Cluster name	Description	Color	Correspondence
c1	HBC	red	original 1, 5
c2	mSUS	blue	original 4, 7
c3	mOSN	green	original 9, 12
c4	GBC	orange	original 2, 3, 11
c5	Immature Neuron	purple	original 10, 14
c6	MV	brown	original 15
c7	mOSN	light blue	original 9

To infer lineages and pseudotimes, we will apply Slingshot to the 4-dimensional MDS of the low-dimensional matrix W. We found that the Slingshot results were robust to the number of dimensions k for the MDS (we tried k from 2 to 5).
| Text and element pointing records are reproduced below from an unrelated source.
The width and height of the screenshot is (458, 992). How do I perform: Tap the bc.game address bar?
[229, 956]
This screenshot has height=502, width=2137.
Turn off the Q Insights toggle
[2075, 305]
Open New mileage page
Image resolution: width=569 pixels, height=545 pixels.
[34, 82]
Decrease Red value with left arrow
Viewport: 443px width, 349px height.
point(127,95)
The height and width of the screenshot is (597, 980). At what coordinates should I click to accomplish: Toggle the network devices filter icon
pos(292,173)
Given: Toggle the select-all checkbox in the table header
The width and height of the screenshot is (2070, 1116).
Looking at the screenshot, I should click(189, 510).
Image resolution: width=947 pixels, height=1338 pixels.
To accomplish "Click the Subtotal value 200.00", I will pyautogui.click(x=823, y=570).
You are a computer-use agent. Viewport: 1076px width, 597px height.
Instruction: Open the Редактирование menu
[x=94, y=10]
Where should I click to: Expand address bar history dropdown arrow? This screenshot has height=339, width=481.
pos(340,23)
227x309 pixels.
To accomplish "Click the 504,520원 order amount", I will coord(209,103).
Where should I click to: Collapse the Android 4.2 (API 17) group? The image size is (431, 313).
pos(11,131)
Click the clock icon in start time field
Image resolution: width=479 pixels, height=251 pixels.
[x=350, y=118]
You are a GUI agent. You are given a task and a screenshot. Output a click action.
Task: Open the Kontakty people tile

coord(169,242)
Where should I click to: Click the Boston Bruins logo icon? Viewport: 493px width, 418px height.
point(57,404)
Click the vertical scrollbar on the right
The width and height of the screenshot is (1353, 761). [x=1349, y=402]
Here, we use a semi-supervised version of Slingshot, where we only provide the identity of the start cluster but not of the end clusters.

pseudoCe <- clustered[,!primaryClusterNamed(clustered) %in% c("-1")]
X <- reducedDim(pseudoCe,type="zinbwave")
mds <- cmdscale(dist(X), eig = TRUE, k = 4)
lineages <- slingshot(mds$points, clusterLabels = primaryClusterNamed(pseudoCe), start.clus = "c1")
#> Using full covariance matrix

Before discussing the simultaneous principal curves, we examine the global structure of the lineages by plotting the MST on the clusters. This shows that our implementation has recovered the lineages found in the published work (Figure 8.14). The slingshot package also includes functionality for 3-dimensional visualization as in Figure 8.2, using the plot3d function from the package rgl.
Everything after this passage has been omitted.